# pex or kitec



## slowsol (Aug 27, 2005)

txplumber77 said:


> pex all the way. Kitec sucks. Installed it in about 8 houses in dallas and i am glad i was a sub on those jobs. I use zurn and vega pex in my trac homes and offer wirsbo as an upgrade. Copper may look nicer, but face it, pex is a better product. Plus it has been around longer than people think.


zombie thread!!!! Run!!!!


----------



## KillerToiletSpider (May 27, 2007)

TxPlumber77 said:


> Pex all the way. Kitec sucks. Installed it in about 8 houses in Dallas and I am glad I was a sub on those jobs. I use zurn and vega pex in my trac homes and offer wirsbo as an upgrade. Copper may look nicer, but face it, pex is a better product. Plus it has been around longer than people think.


It's had a lot more failures than people think too.

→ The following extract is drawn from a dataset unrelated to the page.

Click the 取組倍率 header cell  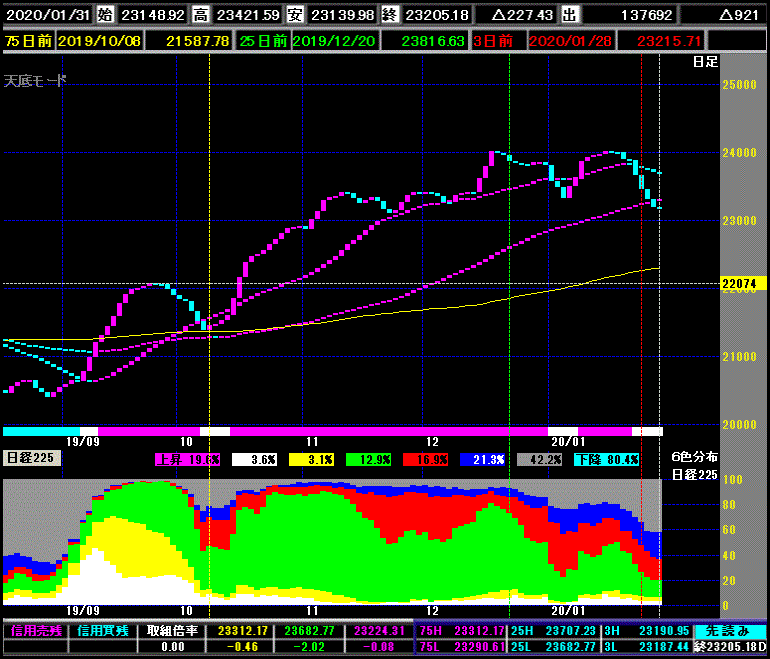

Nice bit of thread necromancy though.


----------



## TxPlumber77 (Nov 6, 2011)

My ancestors were Druids. Must still be some of the old magic left in the genes. Lol


----------



## aussieplumber (Dec 9, 2011)

i have done over 360 repipes with pex /wirsbo 240 of them in a apartment complex its allready been 8 years old and we have not had one call back.
I am a licenced plumbing contractor in NV and CA . I have nothing to say bad about pex whats so ever .
I started a plumbing apprenticeship in Australia in 1988 and we were using rehal piping back then that is still great. AMERICA is just so behind the ball when it comes to product. The KITEC was horrible and so was the QUEST but the pex is perfect as long as you go with the Wirsbo as well as there fittings you dont loose and of you inside diameter like you do with the zern or vanguard.


----------